Many of our functions support parallel processing using the parameter
mc.cores to control the number of cores used.
# fits the individual SDTrees in parallel on 22 cores
fit <- SDForest(x = X, y = Y, mc.cores = 22)
# predicts with the individual SDTrees in parallel
predict(fit, newdata = data.frame(X), mc.cores = 10)
# evaluates different strengths of regularization in parallel
paths <- regPath(fit, mc.cores = 10)
# predicts potential outcomes for different values of covariate one in parallel
pd <- partDependence(model, 1, mc.cores = 10)
# performs cross validation in parallel
model <- SDAM(X, Y, cv_k = 5, mc.cores = 5)To support parallelization, we use the R package future Bengtsson (2021). If mc.cores is
larger than one, multicore (forking of processes) is used
if possible, and multisession otherwise. If
mc.cores is smaller than two, we process sequentially or
use a pre-specified plan. This way, a user can freely choose and set up
any backend.
In a few places, approximations perform almost as well as if we run
the whole procedure. Reasonable split points to divide the space of
\(\mathbb{R}^p\) are, in principle, all
values between the observed ones. In practice and with many
observations, the number of potential splits grows too large. We,
therefore, evaluate maximal max_candidates splits of the
potential ones and choose them according to the quantiles of the
potential ones.
# approximation of candidate splits
fit <- SDForest(x = X, y = Y, max_candidates = 100)

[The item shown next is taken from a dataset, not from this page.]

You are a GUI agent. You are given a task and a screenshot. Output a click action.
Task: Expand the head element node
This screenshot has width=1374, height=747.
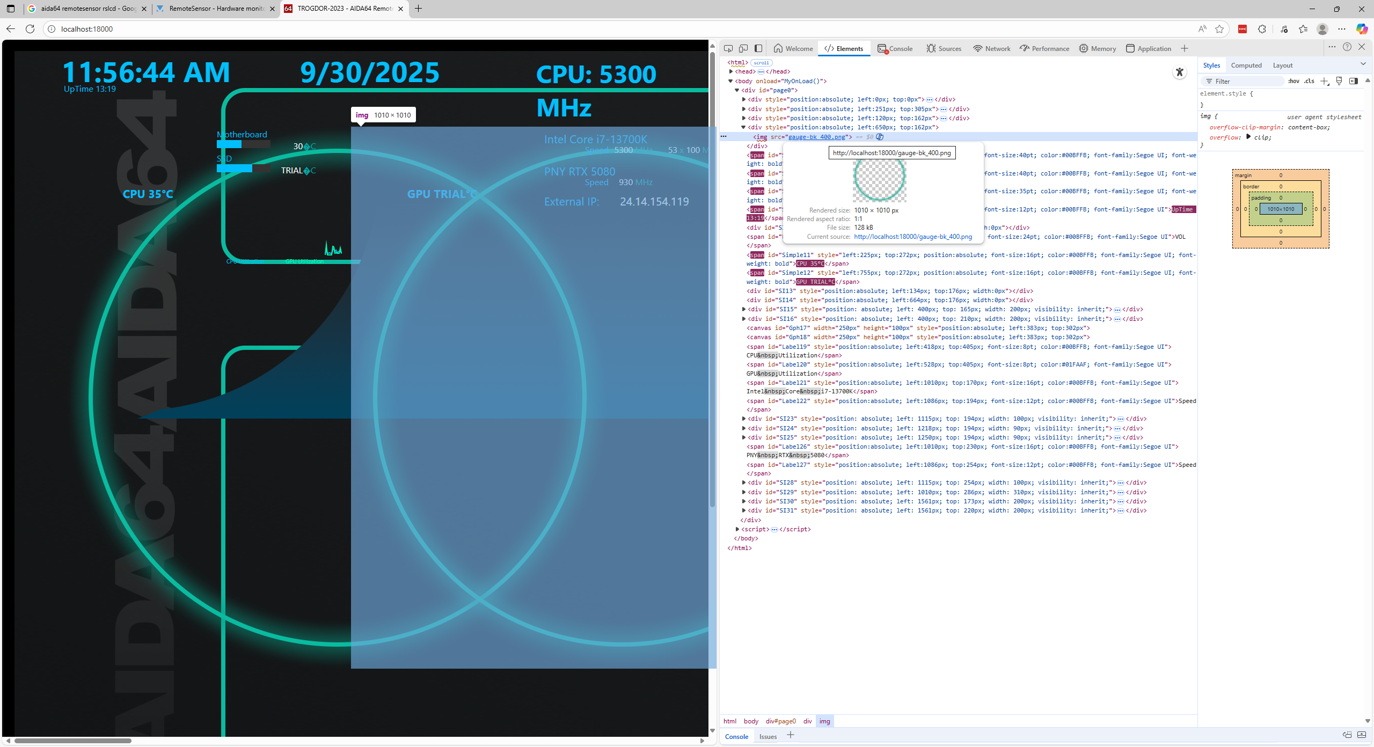[731, 71]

tree <- SDTree(x = X, y = Y, max_candidates = 50)If we have many observations, we can reduce computing time by only
sampling max_size observations from the data instead of
\(n\). This can dramatically reduce
computing time compared to a full bootstrap sample but could also
decrease performance.
# draws maximal 500 samples from the data for each tree
fit <- SDForest(x = X, y = Y, max_size = 500)